The Structural Biophysics Laboratory, DBS, NCI is seeking a collaborative partner with experience in HGF molecular biology to design and construct cDNAs encoding mutant NK1 and NK2 proteins. The SBL will determine the structural basis for the antagonistic properties of the HGF domains based on the solution structure. The collaborating partner in conjunction with the SBL will identify mutants based on the structural data provided by SBL that have the potential to address the ideas noted above. The collaborating partner will create the identified mutants, perform the initial expression, purification, and biological characterization of mutant proteins. In addition the collaborating partner will evaluate the mutants to determine the HGF agonist/antagonist properties in cultured cell lines and mice. The SBL and collaborating partner will jointly assess and interpret the data to understand the role of HGF in c-Met activation and to develop reagents to modulate HGF signaling. Accordingly, DHHS now seeks collaborative arrangements for the joint SBL and collaborator discovery research and development of rationally designed agonists and antagonists to HGF. For collaborations with the commercial sector, a Cooperative Research and Development Agreement (CRADA) will be established to provide for equitable distribution of intellectual property rights developed under the research plan of the CRADA.

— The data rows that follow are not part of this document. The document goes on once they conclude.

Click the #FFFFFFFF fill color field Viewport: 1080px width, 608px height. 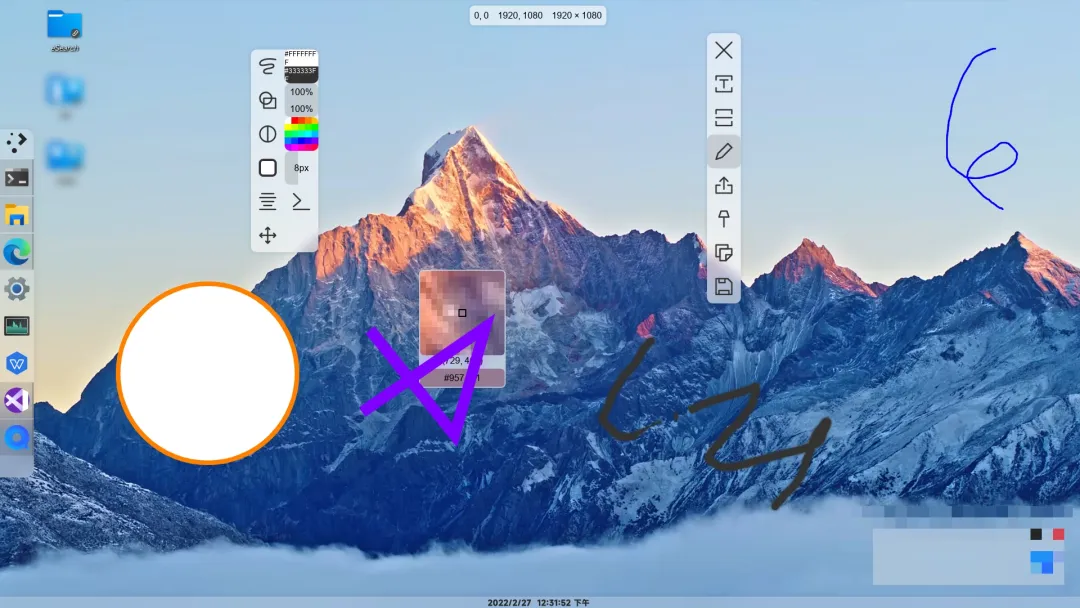(301, 56)
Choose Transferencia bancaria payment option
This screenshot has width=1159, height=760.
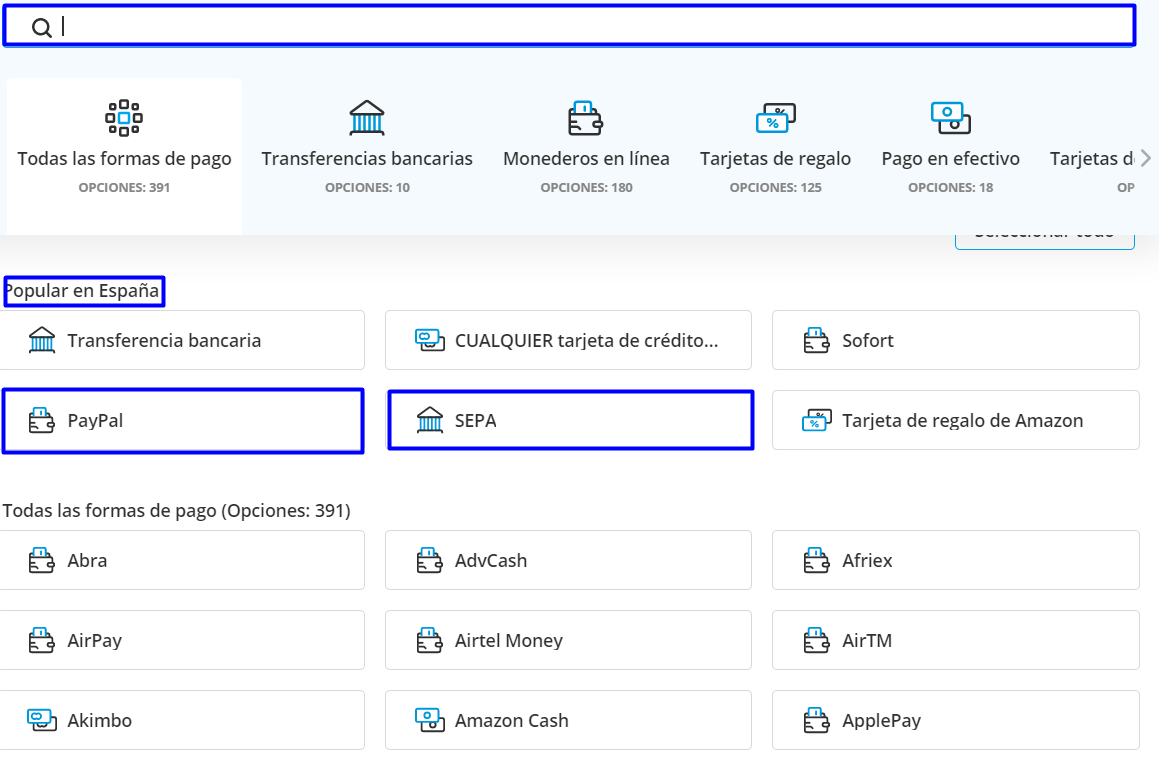(183, 340)
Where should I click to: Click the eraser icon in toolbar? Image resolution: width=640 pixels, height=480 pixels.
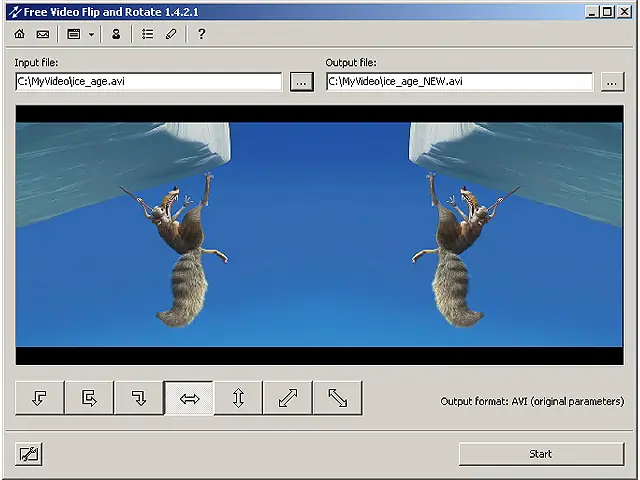coord(171,34)
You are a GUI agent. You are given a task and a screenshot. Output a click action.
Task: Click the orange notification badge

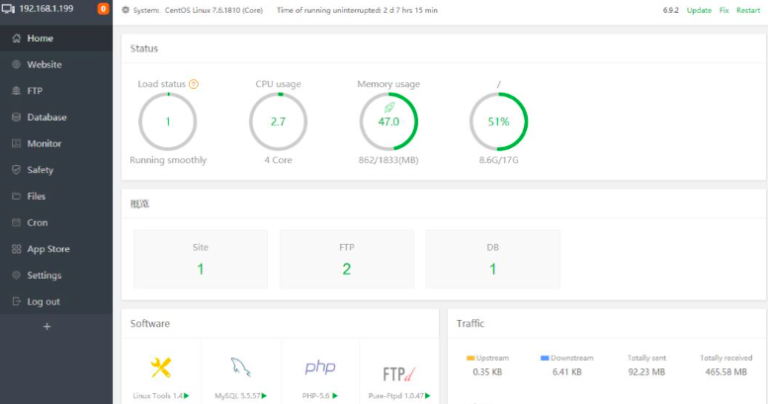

NCI and Collaborator Responsibilities

The role of the National Cancer Institute in this CRADA will include, but not be limited to:

1. Providing intellectual, scientific, and technical expertise and experience to the research project.

2. Providing the Collaborator with NMR solution structure information to assist in the design of HGF agonists and antagonists.

3. Planning research studies and interpreting research results.

4. Publishing research results.

The role of the CRADA Collaborator may include, but not be limited to:

1. Providing significant intellectual, scientific, and technical expertise or experience to the research project.

2. Providing essential research materials, such as enzymes or other reagents, extracts, compounds, hardware or software.

3. Planning research studies, preparing and providing mutants and interpreting research results.

4. Providing technical expertise and/or financial support (e.g. facilities, personnel and expertise) for CRADA-related research as outlined in the CRADA Research Plan.

5. Publishing research results.

Selection criteria for choosing the CRADA Collaborator may include, but not be limited to:

1. The ability to collaborate with NCI on research and development of this technology involving rational design of HGF agonists and antagonists. This ability can be demonstrated through experience, expertise, and the ability to contribute intellectually in this or related areas.

2. The demonstration of adequate resources to perform the research, development and commercialization of this technology (e.g. facilities, personnel and expertise) and accomplish objectives according to an appropriate timetable to be outlined in the CRADA Collaborator's proposal.

3. The willingness to commit best effort and demonstrated resources to the research, development and commercialization of this technology as defined above.

4. The demonstration of expertise in the commercial development, production, marketing and sales of antitumor products.

5. The willingness to cooperate with the National Cancer Institute in the timely publication of research results.

6. The agreement to be bound by the appropriate DHHS regulations relating to human subjects, PHS policies relating to the use and care of laboratory animals, and the dissemination of research tools according to NIH policy.

7. The willingness to accept the legal provisions and language of the CRADA with only minor modifications, if any. These provisions govern the equitable distribution of patent rights to CRADA inventions. Generally, the rights of ownership are retained by the organization that is the employer of the inventor, with (1) the grant of a license for research and other Government purposes to the Government when the CRADA Collaborator's employee is the sole inventor, or (2) the grant of an option to elect an exclusive or non-exclusive license to the CRADA Collaborator when the Government employee is the sole inventor.